Exceptions and Flexibility
The regulation allows flexibility periods and transitional rules (for example different accounting rules apply for the 2021-2025 period versus 2026-2030).
Member States may deploy flexibility mechanisms to manage natural disturbances (wildfires, storms) and may use limited credits under defined conditions.
The national targets and budgets are determined at Member State level, offering flexibility in how each country meets its obligations within the overall EU framework.
Deep dive
What’s Required
The LULUCF Regulation sets binding rules for how EU Member States must account for greenhouse gas emissions and removals from land use, land-use change and forestry, ensuring that the sector contributes to the EU’s 2030 climate and energy framework. Member States are required to ensure that accounted emissions do not exceed accounted removals (the “no-debit” rule) for the period 2021-2025 and to achieve a net removal target thereafter. They must establish national forestry accounting plans, forest reference levels, monitor changes across land categories (forest land, cropland, grassland, wetlands), and report transparently on their performance. The regulation also integrates the LULUCF sector into the EU’s climate architecture and aligns with the EU’s 2050 climate-neutrality goal.
Important Deadlines
9 July 2018: Original Regulation (EU) 2018/841 adopted.

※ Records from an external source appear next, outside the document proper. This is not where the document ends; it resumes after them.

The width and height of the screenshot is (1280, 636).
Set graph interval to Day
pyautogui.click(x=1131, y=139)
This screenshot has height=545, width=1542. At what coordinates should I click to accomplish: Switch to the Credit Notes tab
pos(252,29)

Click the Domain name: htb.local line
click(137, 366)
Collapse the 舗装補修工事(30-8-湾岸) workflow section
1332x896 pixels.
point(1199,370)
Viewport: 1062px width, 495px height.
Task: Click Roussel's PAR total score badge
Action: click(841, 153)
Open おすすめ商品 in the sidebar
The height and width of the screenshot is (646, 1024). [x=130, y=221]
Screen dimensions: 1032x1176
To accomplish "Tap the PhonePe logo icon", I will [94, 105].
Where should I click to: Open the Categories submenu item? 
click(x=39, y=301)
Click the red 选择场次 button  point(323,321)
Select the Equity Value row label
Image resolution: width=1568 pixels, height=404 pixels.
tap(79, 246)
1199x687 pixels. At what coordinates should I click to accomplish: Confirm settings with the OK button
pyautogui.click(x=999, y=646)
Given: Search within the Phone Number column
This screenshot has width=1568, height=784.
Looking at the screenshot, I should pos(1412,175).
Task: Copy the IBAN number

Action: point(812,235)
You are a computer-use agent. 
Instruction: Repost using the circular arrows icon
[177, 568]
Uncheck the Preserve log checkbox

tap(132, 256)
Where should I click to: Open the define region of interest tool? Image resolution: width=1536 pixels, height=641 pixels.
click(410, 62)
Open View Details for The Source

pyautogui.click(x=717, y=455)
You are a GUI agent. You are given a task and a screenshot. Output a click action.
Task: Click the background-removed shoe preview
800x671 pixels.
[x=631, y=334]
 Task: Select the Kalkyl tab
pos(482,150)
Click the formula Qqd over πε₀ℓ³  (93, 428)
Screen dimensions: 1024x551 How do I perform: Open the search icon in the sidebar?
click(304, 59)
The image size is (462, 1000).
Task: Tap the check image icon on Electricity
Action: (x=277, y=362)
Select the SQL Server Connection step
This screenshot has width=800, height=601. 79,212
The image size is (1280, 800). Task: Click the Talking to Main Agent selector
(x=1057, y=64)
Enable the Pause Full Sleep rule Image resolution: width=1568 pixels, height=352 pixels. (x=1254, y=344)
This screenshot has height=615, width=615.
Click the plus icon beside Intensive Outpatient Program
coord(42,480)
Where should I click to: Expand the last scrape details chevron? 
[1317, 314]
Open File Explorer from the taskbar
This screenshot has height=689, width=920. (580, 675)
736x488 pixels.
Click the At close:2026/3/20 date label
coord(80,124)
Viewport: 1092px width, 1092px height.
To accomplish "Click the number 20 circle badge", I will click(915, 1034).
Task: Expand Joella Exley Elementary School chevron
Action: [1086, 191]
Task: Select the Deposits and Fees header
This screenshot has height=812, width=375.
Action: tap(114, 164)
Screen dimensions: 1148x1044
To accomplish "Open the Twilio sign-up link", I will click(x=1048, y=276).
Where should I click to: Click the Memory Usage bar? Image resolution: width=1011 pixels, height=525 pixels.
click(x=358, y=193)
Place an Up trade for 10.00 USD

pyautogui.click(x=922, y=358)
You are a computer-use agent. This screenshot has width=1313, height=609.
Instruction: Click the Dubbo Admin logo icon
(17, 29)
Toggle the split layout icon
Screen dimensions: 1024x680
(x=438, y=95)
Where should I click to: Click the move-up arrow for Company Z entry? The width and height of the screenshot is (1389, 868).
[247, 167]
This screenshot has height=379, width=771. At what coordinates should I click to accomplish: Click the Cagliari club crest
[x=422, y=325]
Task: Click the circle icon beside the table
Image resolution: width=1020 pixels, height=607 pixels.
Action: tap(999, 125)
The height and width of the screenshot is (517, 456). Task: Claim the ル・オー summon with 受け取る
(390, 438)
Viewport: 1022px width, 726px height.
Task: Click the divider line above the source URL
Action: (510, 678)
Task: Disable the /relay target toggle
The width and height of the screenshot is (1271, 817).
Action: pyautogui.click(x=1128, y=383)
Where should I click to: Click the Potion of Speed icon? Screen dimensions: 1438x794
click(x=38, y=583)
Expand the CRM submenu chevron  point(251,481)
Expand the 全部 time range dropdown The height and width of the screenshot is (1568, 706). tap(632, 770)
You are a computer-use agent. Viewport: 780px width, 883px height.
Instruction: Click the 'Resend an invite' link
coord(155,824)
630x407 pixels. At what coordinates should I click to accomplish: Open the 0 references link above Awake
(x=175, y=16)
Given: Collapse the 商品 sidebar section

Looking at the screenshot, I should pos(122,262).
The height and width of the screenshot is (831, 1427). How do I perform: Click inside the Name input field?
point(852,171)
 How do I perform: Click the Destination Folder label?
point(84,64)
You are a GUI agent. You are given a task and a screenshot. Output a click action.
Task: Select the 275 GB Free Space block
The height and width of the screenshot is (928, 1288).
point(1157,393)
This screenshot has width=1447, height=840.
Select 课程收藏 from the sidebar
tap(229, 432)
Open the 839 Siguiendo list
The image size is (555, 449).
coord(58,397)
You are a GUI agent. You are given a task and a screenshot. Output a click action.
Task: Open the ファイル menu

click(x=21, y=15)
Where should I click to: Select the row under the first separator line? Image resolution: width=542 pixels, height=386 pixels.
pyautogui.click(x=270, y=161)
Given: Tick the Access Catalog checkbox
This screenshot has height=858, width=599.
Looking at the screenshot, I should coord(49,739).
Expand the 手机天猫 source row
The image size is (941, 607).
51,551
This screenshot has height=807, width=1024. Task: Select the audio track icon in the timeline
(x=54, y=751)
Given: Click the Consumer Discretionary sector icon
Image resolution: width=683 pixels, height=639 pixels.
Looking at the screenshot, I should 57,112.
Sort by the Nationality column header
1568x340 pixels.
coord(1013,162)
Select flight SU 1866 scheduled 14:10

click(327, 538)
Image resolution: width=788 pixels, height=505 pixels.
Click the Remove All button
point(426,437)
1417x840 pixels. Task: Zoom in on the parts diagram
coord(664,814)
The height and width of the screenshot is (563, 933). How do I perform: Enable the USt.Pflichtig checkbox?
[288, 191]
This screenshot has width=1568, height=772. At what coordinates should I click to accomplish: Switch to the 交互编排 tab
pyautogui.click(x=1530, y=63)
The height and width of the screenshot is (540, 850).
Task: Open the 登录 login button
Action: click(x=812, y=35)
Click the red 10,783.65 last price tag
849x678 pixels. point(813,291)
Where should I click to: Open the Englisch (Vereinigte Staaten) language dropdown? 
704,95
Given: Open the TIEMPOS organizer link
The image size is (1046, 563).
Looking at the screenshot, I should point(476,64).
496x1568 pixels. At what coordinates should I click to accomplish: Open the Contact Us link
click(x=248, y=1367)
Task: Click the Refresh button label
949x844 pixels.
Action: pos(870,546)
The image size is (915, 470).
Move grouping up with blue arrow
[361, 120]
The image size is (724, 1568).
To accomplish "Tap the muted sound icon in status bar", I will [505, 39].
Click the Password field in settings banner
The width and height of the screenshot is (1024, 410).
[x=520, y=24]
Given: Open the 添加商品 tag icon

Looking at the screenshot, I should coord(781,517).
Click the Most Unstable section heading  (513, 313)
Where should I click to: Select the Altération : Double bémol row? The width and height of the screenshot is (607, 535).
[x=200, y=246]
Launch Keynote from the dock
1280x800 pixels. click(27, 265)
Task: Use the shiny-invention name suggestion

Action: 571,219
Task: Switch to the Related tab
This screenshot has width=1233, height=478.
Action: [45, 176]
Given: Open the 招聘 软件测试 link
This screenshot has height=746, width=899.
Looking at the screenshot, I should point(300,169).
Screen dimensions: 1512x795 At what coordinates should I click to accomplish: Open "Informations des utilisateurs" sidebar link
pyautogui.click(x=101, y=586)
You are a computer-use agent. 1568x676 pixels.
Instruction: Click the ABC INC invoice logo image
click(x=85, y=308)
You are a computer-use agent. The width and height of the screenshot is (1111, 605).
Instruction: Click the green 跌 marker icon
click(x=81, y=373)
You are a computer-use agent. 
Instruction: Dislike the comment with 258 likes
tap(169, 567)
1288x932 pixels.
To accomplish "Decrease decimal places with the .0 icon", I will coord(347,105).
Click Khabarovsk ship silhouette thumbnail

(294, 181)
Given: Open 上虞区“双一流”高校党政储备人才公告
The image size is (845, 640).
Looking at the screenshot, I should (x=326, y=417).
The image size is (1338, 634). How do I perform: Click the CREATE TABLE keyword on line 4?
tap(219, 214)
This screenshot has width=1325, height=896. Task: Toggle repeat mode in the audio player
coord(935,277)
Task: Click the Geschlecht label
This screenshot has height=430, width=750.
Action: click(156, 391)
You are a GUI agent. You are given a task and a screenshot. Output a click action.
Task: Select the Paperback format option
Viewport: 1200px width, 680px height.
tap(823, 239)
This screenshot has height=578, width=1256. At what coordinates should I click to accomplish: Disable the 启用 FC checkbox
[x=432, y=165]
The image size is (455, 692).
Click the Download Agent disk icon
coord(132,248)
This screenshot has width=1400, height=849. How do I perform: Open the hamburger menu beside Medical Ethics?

1 January 2021: First compliance period begins for 2021-2025.
11 May 2023: Entry into force of amendments via Regulation (EU) 2023/839, raising ambition for 2030.
From 2026: New accounting rules and governance apply (budgets for 2026-2029 and removal targets for 2030).
Current Status
The regulation is in force across the European Union. The original framework is operational, and Member States are implementing national forestry accounting plans, monitoring land-use emissions and removals, and reporting on progress. The 2023 revision strengthens the rules by setting an EU-level target of net removals (310 million tonnes CO₂ equivalent by 2030) and introducing a governance mechanism for compliance from 2026.
Penalties for Non-Compliance
While the regulation itself does not specify uniform EU-wide sanctions, Member States must provide effective, proportionate, and dissuasive penalties under national law for failures in implementation, inaccurate reporting, or non-compliance with the “no-debit” rule and national budgets.
Examples of Known Violations
As of now, there are no widely publicised EU-wide enforcement cases specifically tied to this regulation. Compliance monitoring is ongoing, and national audits or reporting challenges have been noted, but specific penalties reported at the EU level remain limited.